* **Your task**
With the string "button" as the filter, copy each matching line from the records.
*** Data supplied ***
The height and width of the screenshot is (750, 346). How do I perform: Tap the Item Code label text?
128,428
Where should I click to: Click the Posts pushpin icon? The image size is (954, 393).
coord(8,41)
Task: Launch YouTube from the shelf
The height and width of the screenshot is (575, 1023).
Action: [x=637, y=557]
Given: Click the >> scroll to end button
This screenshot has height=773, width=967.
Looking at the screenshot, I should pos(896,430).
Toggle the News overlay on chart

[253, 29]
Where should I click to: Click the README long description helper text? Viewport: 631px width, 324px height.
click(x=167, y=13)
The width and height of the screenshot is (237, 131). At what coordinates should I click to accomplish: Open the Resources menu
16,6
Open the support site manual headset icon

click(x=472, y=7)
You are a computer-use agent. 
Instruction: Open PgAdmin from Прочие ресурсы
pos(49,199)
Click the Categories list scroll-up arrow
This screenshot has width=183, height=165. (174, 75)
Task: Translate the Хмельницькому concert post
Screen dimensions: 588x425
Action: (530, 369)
***
*** Data supplied ***
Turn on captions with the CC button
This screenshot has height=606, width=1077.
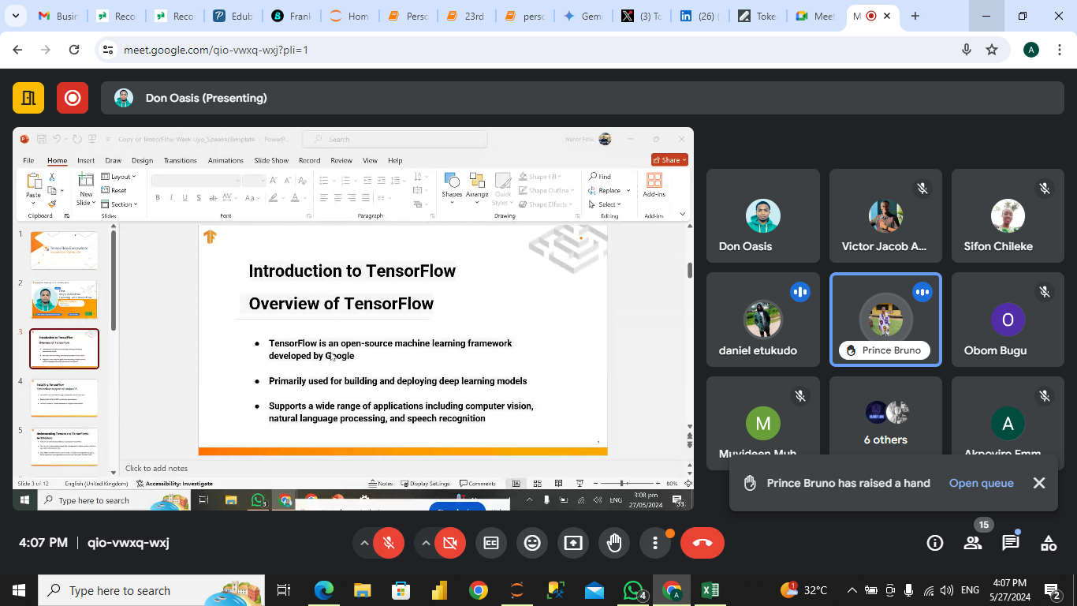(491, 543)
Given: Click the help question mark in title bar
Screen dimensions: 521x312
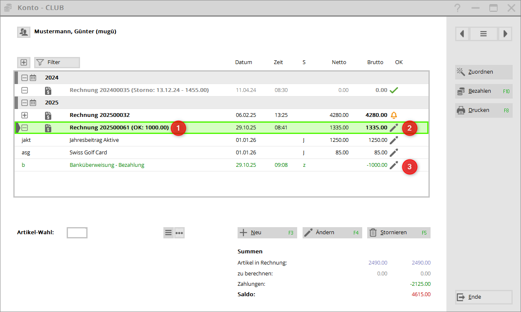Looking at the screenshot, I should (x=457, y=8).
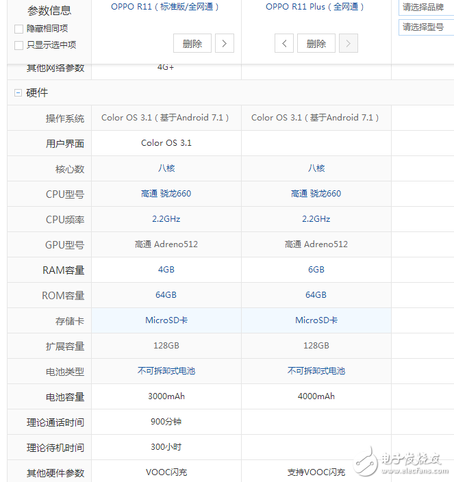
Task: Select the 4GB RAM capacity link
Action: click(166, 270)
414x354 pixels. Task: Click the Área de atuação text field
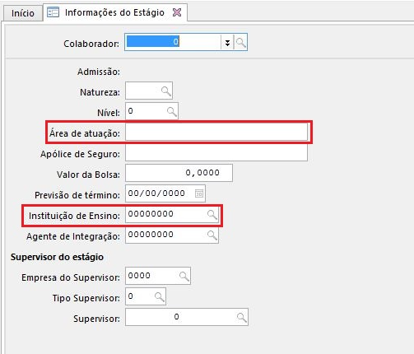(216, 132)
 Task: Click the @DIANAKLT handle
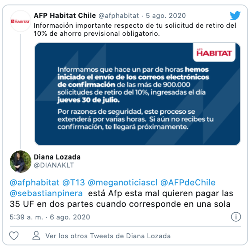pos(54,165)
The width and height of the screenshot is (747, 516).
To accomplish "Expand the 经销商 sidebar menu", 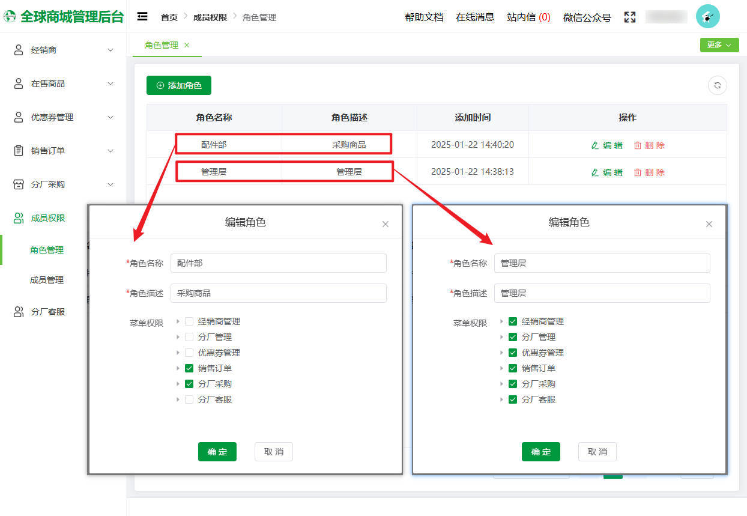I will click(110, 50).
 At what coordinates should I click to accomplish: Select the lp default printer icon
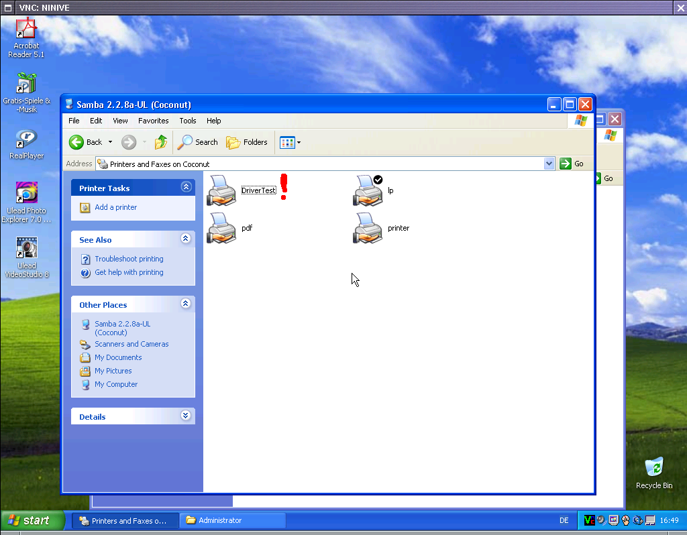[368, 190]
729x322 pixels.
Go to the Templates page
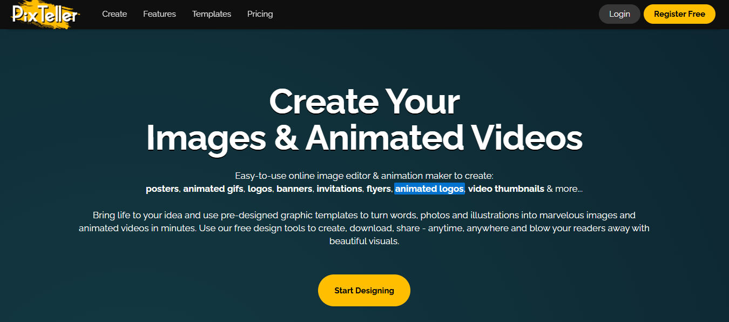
***
* **Answer section**
Given: Click the >> scroll to end button
Turn on captions with the CC button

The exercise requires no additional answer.